Course Descriptions

Spring 2014

From the 2013-2014 Graduate Studies Catalog.

MLS 512 The Mad and the Bad [4]
Interdisciplinary Perspectives on Madness: The phenomena which we refer to as "madness" or "mental illness" have been understood and dealt with in different ways in different cultures and historical periods.  Some have damned madness as demonic possession; others have sought it as a source of inspiration.  Some see the mad as "lunatics"; others say that only madmen and children speak the truth.  Modern medicine sees mental illness as organic/chemical brain dysfunction; yet some contemporary critics maintain that the diagnosis of "mental illness" is just a way in which society expresses its disapproval of the unusual ways in which some individuals choose to think, speak, and act.  Topics to be discussed include madness as possession, madness and creativity, madness and insight, the biomedical account of madness, and other controversies.

MLS 520 Writing Self, Other, Culture [4]
A course to develop skills in research and writing that supports students in composing both autobiographically and ethnographically/journalistically (using interview and observational methods). Course readings focus on writing practices and exemplars of narrative work.

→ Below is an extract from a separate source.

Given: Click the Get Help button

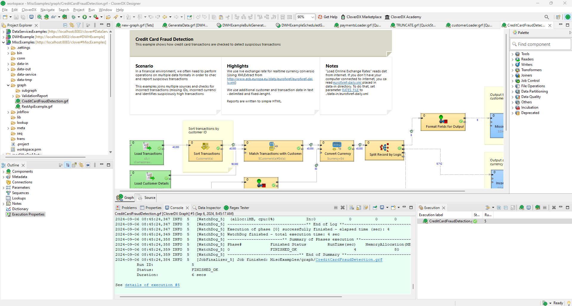Looking at the screenshot, I should click(x=328, y=17).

MLS 549M O Odysseus, Where Art Thou? [1.34]
Homer's Odyssey is one of the most important and influential texts of world literature.  Drawing on oral myths and songs passed down for generations, the epic poem was composed around the 8th century BCE yet continues to inspire and provoke readers today.  In this course we shall do a careful reading of Homer's Odyssey in its original historical, social, and cultural context in an attempt to understand the meaning and power of the poem.  Students will also be encouraged to consider modern literary odysseys such as James Joyce's Ulysses, Derek Walcott's Afro-Caribbean odyssey, Omeros, and N. Scott Momaday's Native American epic Way to Rainy Mountain.

MLS 550M Nietzsche and Film [1.34]
This masterworks class will read a series of contemporary films through the works of Friedrich Nietzsche. We will examine notions of genius, power, and insanity along with films like A Beautiful Mind, Being John Malkovich, and Eternal Beloved, as well as attempt to understand the implications of Nietzsche's work on Western civilization and thought.

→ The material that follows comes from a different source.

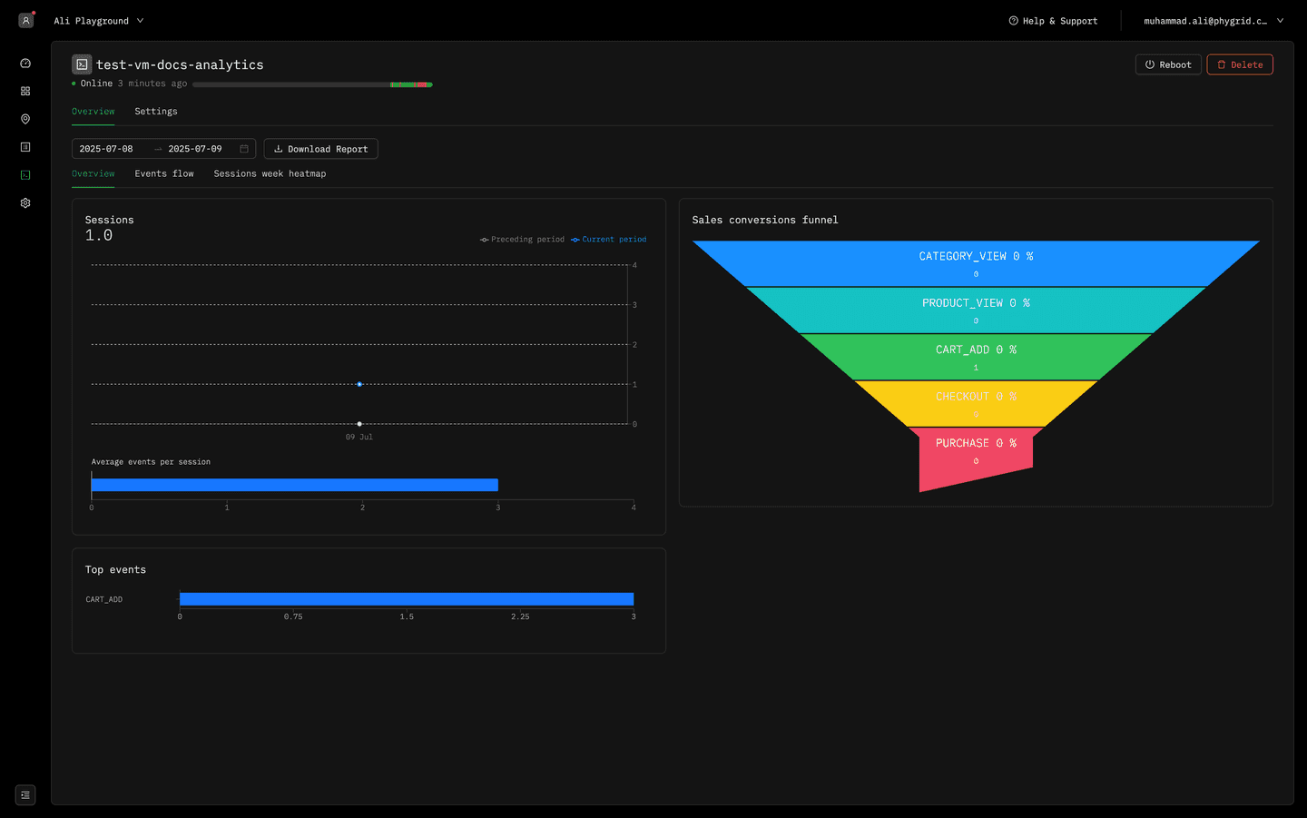
Task: Click the Ali Playground avatar icon
Action: (25, 19)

MLS 603: Religion and Western Culture [4]
The society that emerged from the ruins of the Roman Empire brought together classical, Germanic, and Christian elements to forge a new western European culture. This course traces the interaction of these strands through an examination of religion, social and political development, and changes in the arts. Students will examine the medieval synthesis in which religious concerns predominated, explore the factors that lead to its breakdown, and enhance their research skills at the graduate level.

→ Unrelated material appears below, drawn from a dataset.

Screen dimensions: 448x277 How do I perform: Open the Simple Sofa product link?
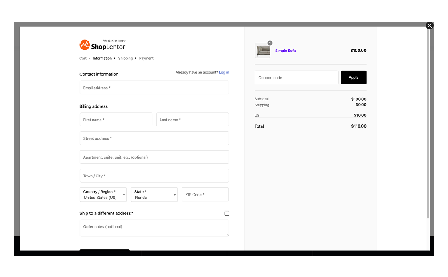[x=285, y=50]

MLS 605: Milestones of Modern Science [4]
Science has always been concerned with the search for order, whether it be to explain the starry phenomena in the night sky; the diversity of substances like rocks, water, and wind; or the nature of our own origins. This course pursues the pathways of science since the 17th century, concentrating on some of the exceptional ideas in biology and physics, with excursions into chemistry and mathematics. We study how the accumulation of knowledge acquired by technical tools and extraordinary thinking fabricates a new view of the universe and indicates our place in it.

MLS 690: Thesis Project [4]
The culmination of the degree program is the completion of a thesis project. Working under the direction of a faculty mentor and with the support of a liberal studies seminar, students apply the knowledge they have acquired in the program in designing and executing a final project. The project may be a research study or a creative work supported by a critical or theoretical essay. For guidelines and approval procedure, please see page 88 of the Graduate Studies catalog.